Subscription revenue growth

28.5%

29.5%

29%

30%

30%

cRPO growth

25%

27%

30.5%

32%

32%

Data source: ServiceNow, constant currency terms.

3. Its resilience against tough macro headwinds

ServiceNow expects its subscription revenue to rise 28.5% on a constant currency basis for the full year, compared to its 28% growth in 2021. During the conference call, CEO Bill McDermott said the "secular tailwinds were stronger than macro crosswinds," and that the expansion of the cloud, data infrastructure, cybersecurity, risk management, analytics, and remote work markets would continue to drive its long-term growth.

ServiceNow expects currency headwinds to reduce its reported growth in subscription revenue to just 23% this year, compared to its 30% growth on the same basis in 2021. But currency headwinds are cyclical and its core business is still firing on all cylinders. ServiceNow believes it can generate over $16 billion in annual revenue in 2026, which implies its top line will expand at a CAGR of at least 22.5% from 2021 to 2026.

4. Its growth in large customers

ServiceNow has consistently locked in larger customers, which have an average contract value (ACV) of over $1 million, even as the macro headwinds forced many larger companies to rein in their spending on big cloud deals.

Metric

Q3 2022

Q2 2022

Q1 2022

Q4 2021

Q3 2021

Customers with over $1M in ACV

1,530

1,463

1,401

1,359

1,266

Growth (YOY)

21%

22%

24%

25%

25%

Data source: ServiceNow. YOY = Year over year.

In the third quarter, ServiceNow also revealed that its number of customers with over $10 million in ACV rose 60% year over year, which represented an acceleration from that high-value cohort's 50% growth in the first quarter.

5. Stable profits and consistent margins

Unlike many other cloud-based software companies, ServiceNow is consistently profitable by both GAAP (generally accepted accounting principles) and non-GAAP measures.
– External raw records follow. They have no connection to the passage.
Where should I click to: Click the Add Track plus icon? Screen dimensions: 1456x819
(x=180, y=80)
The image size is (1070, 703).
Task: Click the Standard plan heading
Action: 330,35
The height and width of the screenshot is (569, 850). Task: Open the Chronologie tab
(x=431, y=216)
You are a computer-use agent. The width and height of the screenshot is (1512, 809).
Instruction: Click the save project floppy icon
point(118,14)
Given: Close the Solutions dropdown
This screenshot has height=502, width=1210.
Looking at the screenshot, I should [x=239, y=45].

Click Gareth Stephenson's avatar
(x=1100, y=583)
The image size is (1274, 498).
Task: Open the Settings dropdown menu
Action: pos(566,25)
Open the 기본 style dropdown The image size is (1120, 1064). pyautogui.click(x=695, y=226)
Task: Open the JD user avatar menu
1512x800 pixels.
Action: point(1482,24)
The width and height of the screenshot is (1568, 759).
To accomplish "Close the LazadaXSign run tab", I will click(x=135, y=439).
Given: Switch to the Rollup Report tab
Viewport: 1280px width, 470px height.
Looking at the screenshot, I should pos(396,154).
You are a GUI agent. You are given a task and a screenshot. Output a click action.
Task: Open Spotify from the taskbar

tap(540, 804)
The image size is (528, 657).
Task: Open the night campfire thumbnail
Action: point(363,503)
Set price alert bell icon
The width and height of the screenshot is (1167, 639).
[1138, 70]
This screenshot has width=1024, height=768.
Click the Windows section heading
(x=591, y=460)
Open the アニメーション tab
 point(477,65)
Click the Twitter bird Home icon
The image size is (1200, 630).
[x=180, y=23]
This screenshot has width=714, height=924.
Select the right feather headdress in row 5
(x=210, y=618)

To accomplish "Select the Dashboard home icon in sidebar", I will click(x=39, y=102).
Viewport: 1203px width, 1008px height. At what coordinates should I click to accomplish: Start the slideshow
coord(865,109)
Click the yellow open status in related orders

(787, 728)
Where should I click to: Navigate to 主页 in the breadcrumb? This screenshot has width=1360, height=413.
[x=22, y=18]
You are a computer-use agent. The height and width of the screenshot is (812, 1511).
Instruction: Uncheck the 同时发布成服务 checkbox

Its non-GAAP subscription gross and operating margins also remained unwaveringly consistent over the past year:

Metric

Q3 2022

Q2 2022

Q1 2022

Q4 2021

Q3 2021

Subscription gross margin

86%

86%

86%

85%

85%

Operating margin

26%

23%

25%

23%

26%

Data source: ServiceNow, Non-GAAP. YOY = Year over year.

For the full year, ServiceNow expects its subscription gross margin to rise by a percentage point to 86%, and for its operating margin to stay flat at 25%. That stability indicates it has plenty of pricing power and should remain firmly profitable.

The one reason to sell ServiceNow: Its valuation

Analysts expect ServiceNow's revenue to rise 24% this year and 23% in 2023. They expect its adjusted earnings per share to grow 23% this year and 26% in 2023. Based on those expectations, ServiceNow's stock trades at 40 times forward earnings and nine times next year's sales.

In comparison, Salesforce (CRM 1.05%), which is larger and growing at a slower rate than ServiceNow, trades at 29 times forward earnings and five times next year's sales. Therefore, the bears might argue that ServiceNow is still a bit too pricey to buy in this challenging market for growth stocks.

However, I personally believe ServiceNow's strengths easily justify its higher valuation. The next few months might be volatile, but this is a stock that could still deliver more multibagger gains over the next few years.